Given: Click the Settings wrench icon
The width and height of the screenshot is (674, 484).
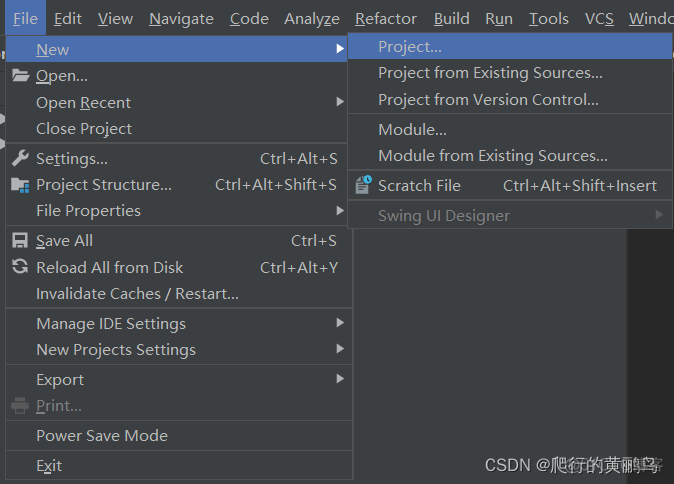Looking at the screenshot, I should coord(20,158).
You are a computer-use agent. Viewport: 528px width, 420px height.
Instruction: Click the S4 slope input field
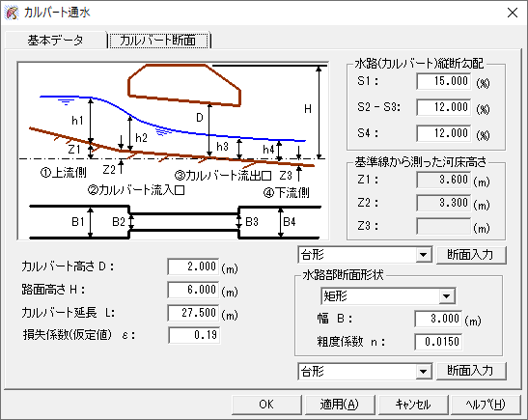(443, 133)
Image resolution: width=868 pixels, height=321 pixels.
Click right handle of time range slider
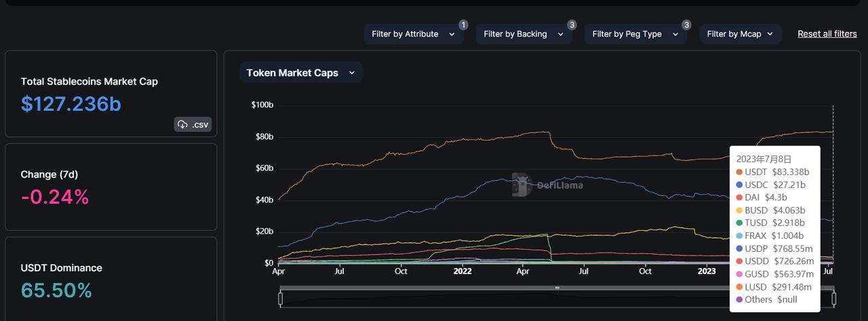click(833, 299)
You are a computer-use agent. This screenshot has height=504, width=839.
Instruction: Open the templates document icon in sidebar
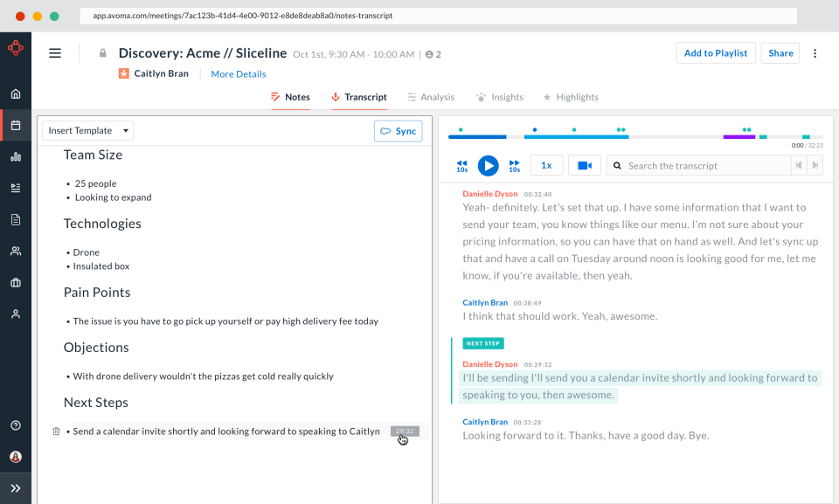pos(15,219)
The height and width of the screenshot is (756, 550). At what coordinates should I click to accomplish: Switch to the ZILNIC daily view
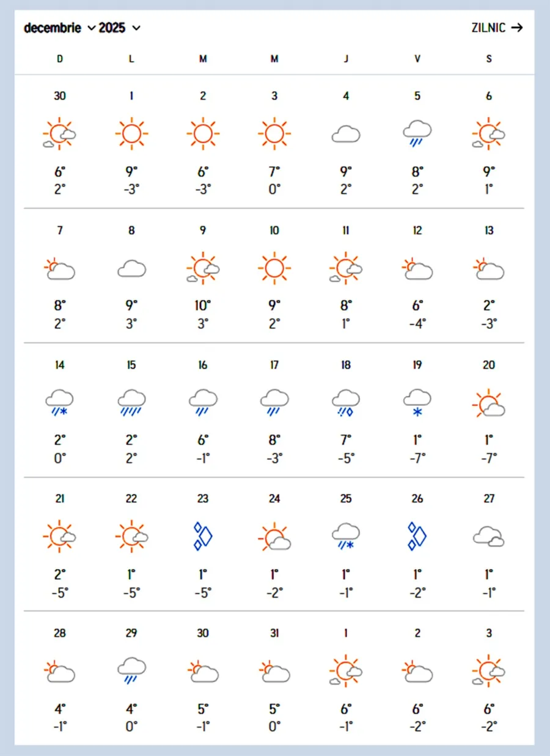pyautogui.click(x=497, y=28)
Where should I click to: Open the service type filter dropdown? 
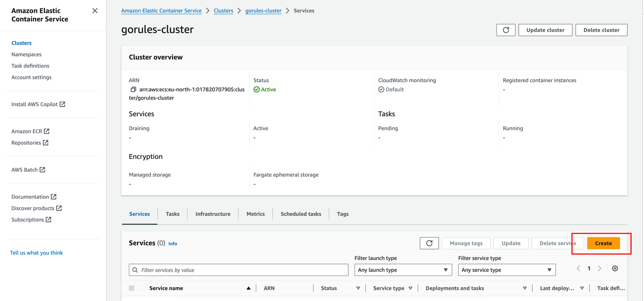(x=507, y=270)
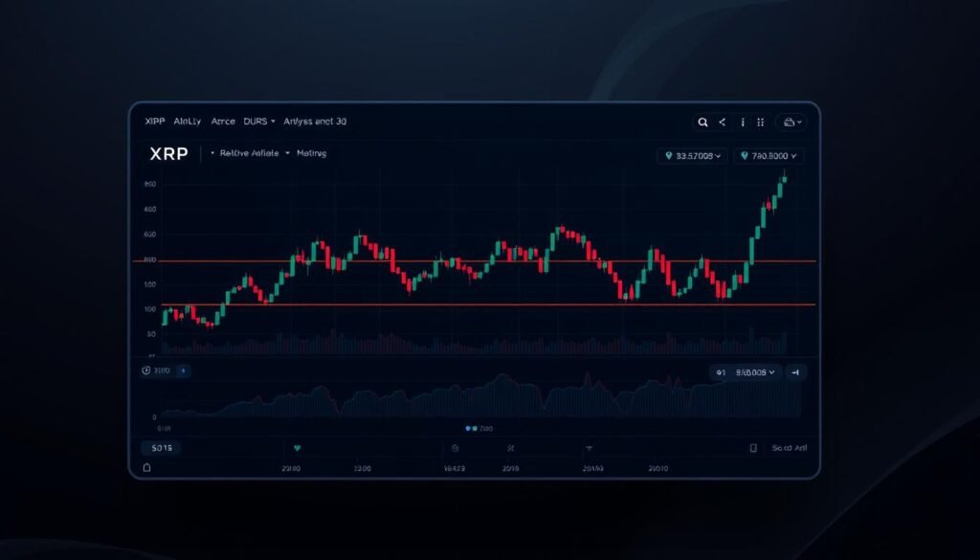Viewport: 980px width, 560px height.
Task: Open the DURS dropdown menu
Action: 259,122
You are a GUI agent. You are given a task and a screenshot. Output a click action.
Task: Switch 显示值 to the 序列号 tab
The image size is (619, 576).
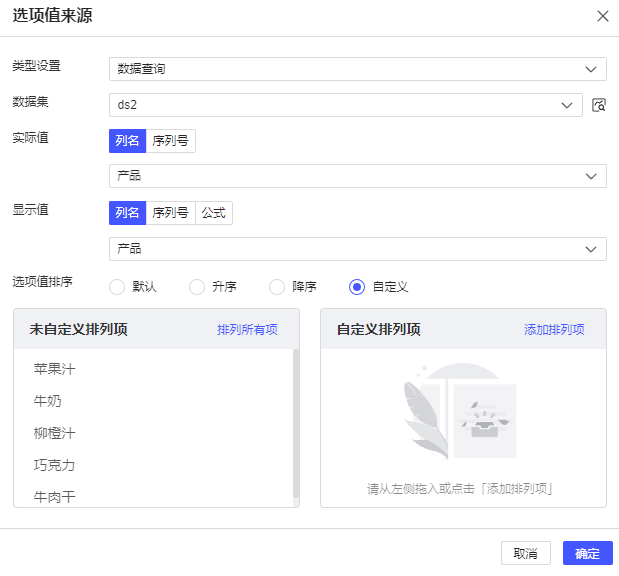(x=170, y=213)
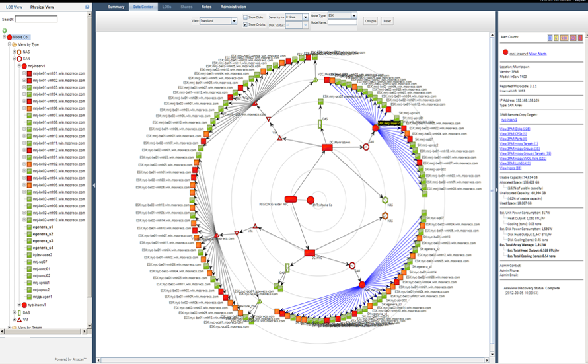The height and width of the screenshot is (364, 588).
Task: Uncheck the Show Orbits checkbox
Action: [246, 24]
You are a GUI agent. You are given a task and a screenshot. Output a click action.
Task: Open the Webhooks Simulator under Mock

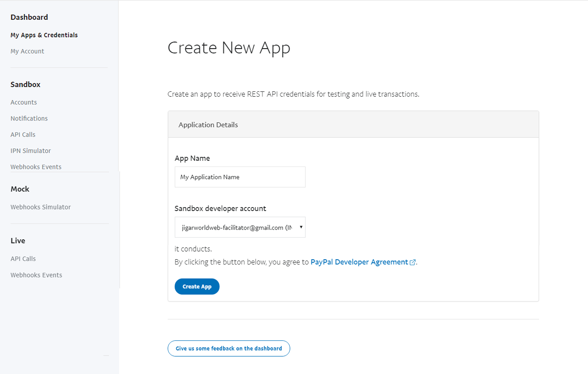41,207
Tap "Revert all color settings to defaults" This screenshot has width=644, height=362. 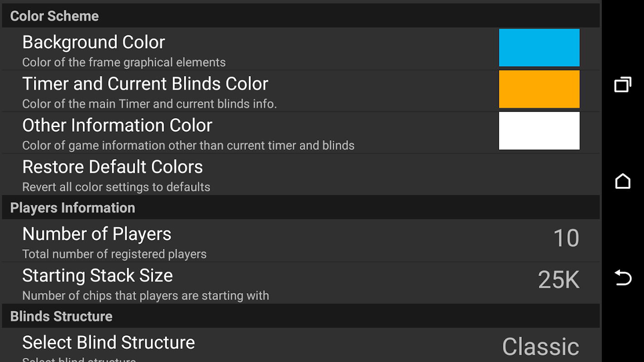pos(116,187)
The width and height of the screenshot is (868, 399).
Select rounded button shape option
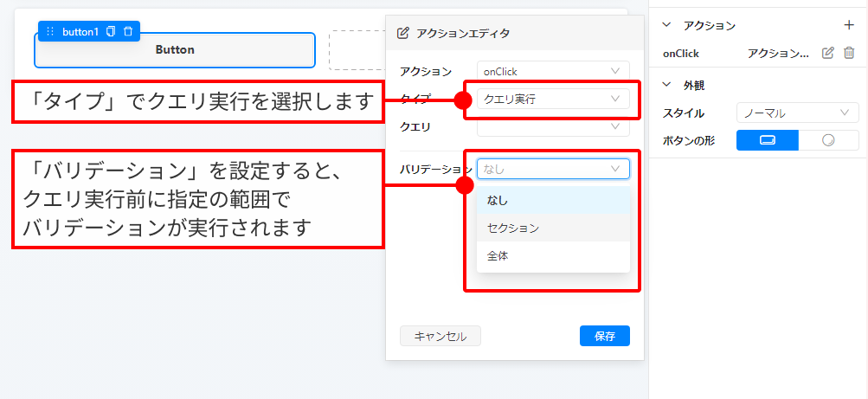pyautogui.click(x=828, y=140)
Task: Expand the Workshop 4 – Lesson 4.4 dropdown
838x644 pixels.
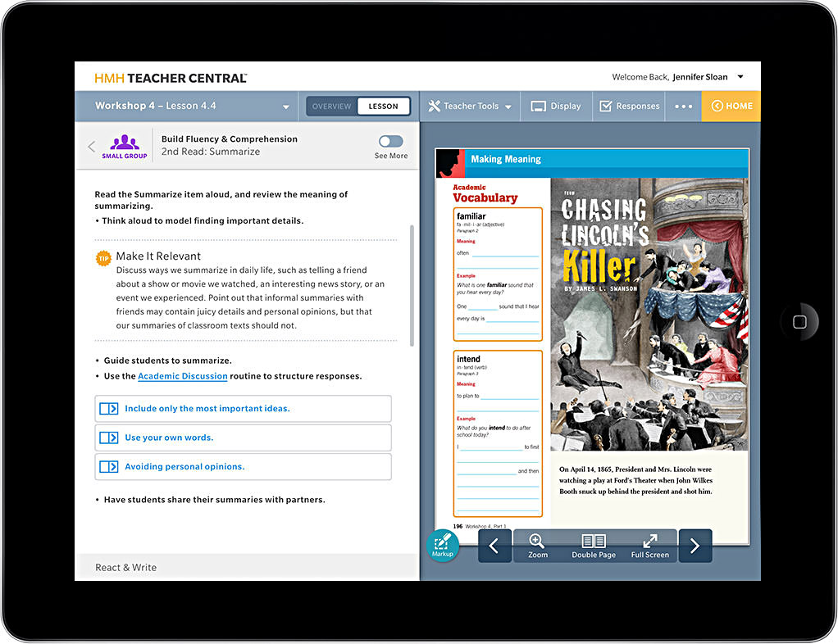Action: 286,107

· · · ·

* **Exercise objective**
After reading the entries above, state the number of lines that contain the word "computer", adding nothing else.

* **Written response**
2